NEW YORK CITY – A taxi industry group filed a lawsuit in federal court on Monday seeking to block a city requirement that all new taxis meet stringent fuel efficiency standards that would make most cabs hybrid vehicles, a key part of Mayor Michael R. Bloomberg’s push to cut pollution and make city policies more sensitive to environmental concerns.
The city’s new taxi rule, which is set to go into effect on October 1, requires that all new taxis have a fuel efficiency rating of at least 25 miles per gallon for city driving, a standard that is currently met mostly by hybrid vehicles.
In the lawsuit, lawyers for the Metropolitan Taxicab Board of Trade, which represents large fleet owners, charge that the rule violates federal laws that say only the federal government can set rules on fuel efficiency and vehicle emissions. (The lawsuit was also filed on behalf of a driver and companies that own and lease cabs.)

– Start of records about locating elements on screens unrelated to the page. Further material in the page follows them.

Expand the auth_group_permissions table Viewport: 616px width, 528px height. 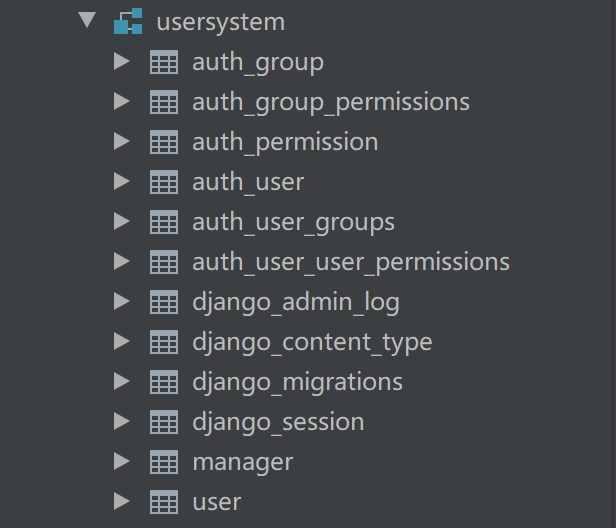coord(121,101)
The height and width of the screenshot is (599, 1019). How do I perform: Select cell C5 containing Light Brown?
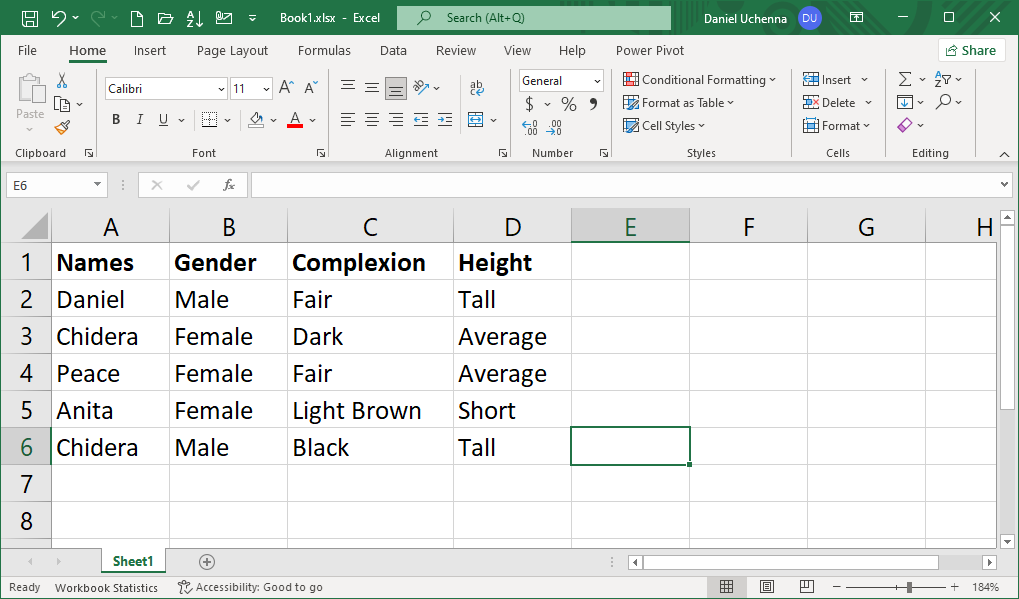pos(370,410)
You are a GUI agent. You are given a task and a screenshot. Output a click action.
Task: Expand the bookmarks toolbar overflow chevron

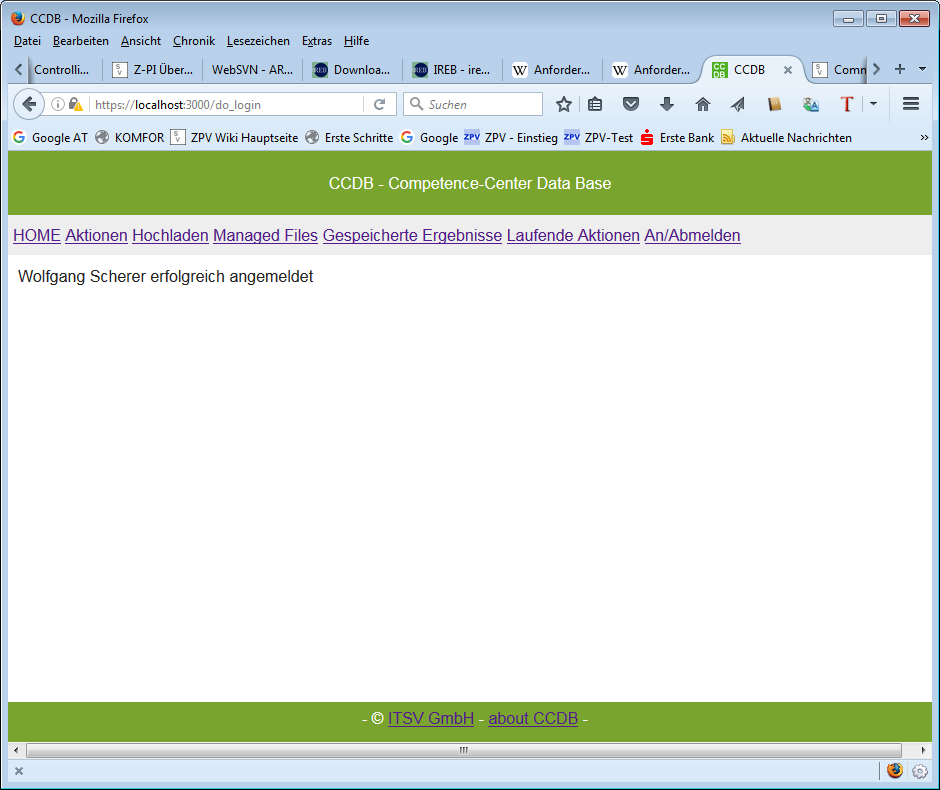[923, 138]
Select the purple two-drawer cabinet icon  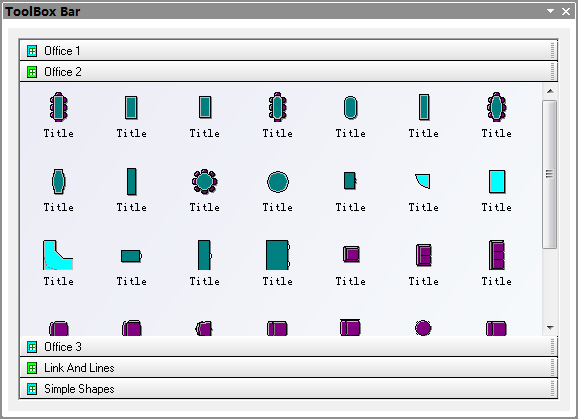(424, 255)
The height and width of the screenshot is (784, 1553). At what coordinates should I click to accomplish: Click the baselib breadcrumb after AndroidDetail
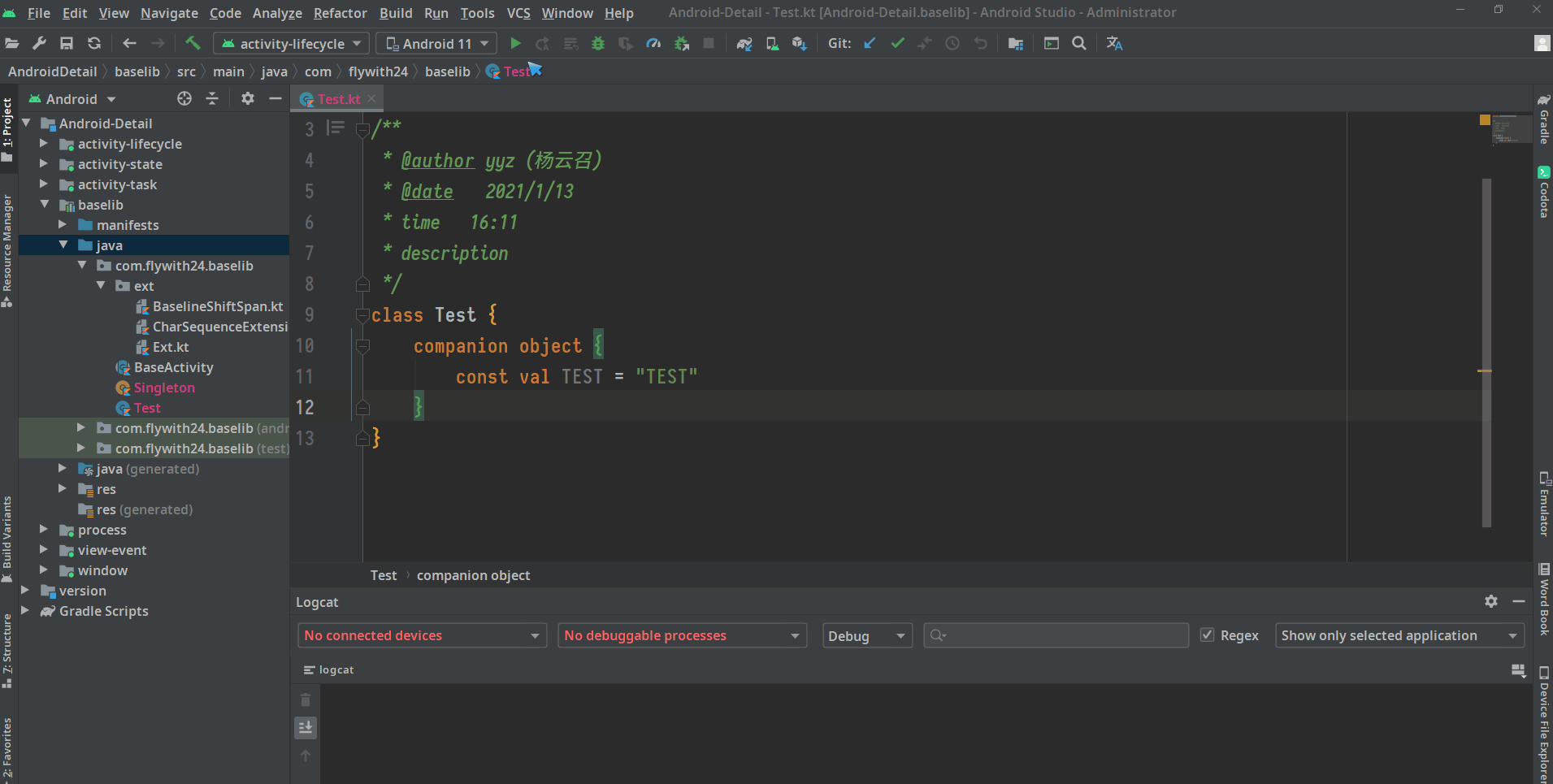pos(137,71)
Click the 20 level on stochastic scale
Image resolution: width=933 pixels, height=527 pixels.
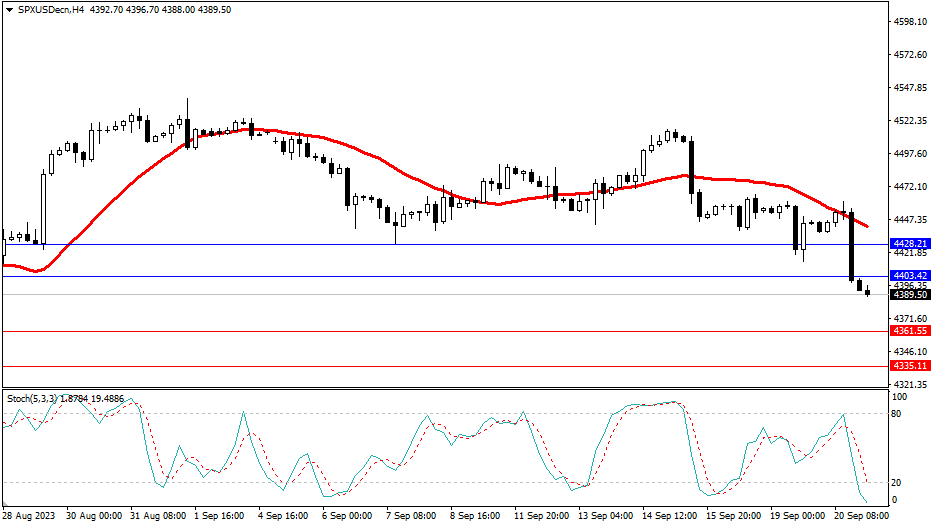pos(898,482)
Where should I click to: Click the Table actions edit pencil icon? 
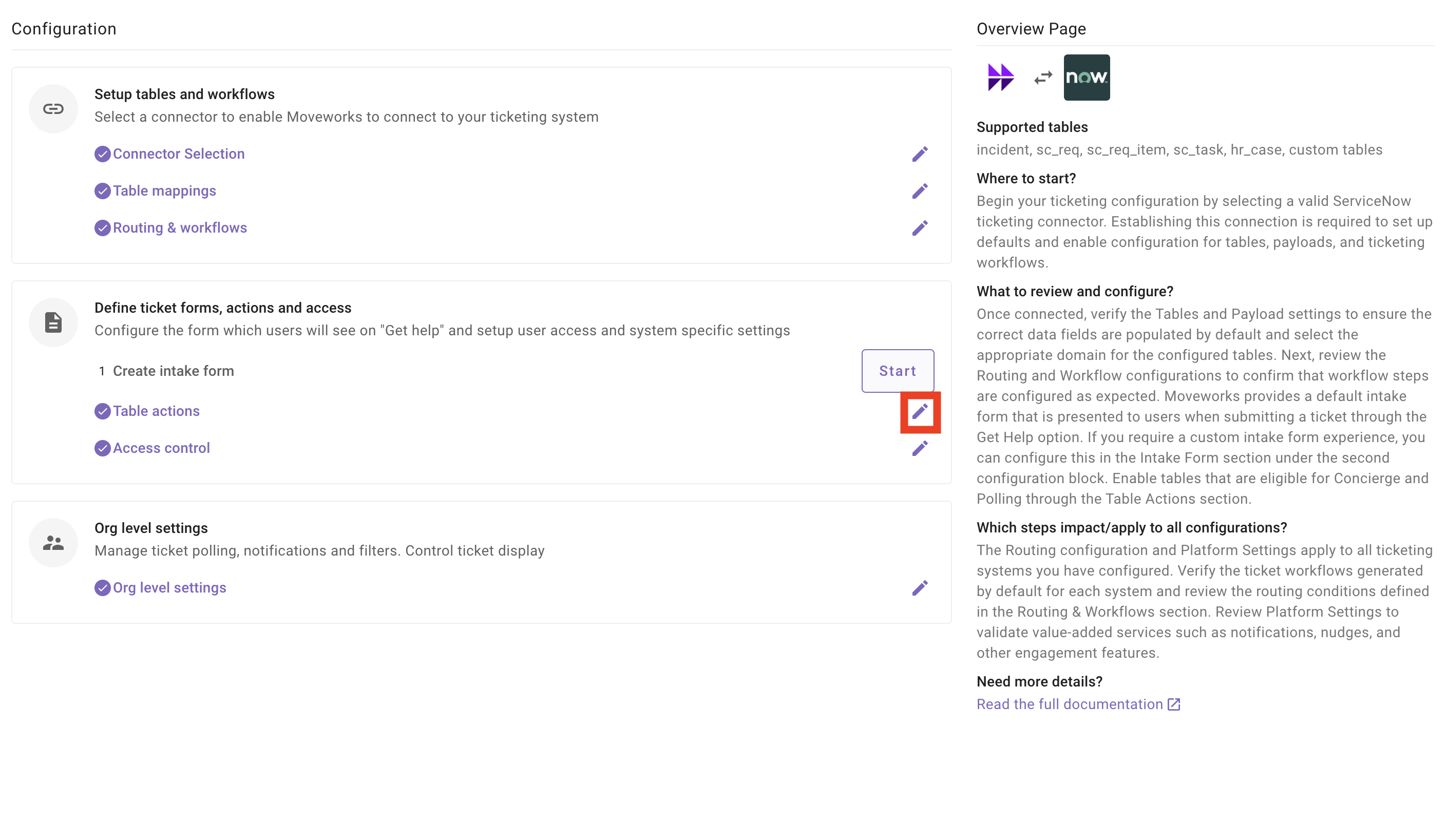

The lawsuit also claims that hybrid taxis are unsafe, in part because they are smaller and lighter than the Ford Crown Victoria, the standard taxi cab for many years, making passengers and drivers inside the hybrids more susceptible to injury in an accident.
A spokeswoman for the city legal department declined to comment on the suit, saying that city lawyers had not yet received the legal papers. The Taxi and Limousine Commission has previously said that it is confident that the hybrid cabs are safe.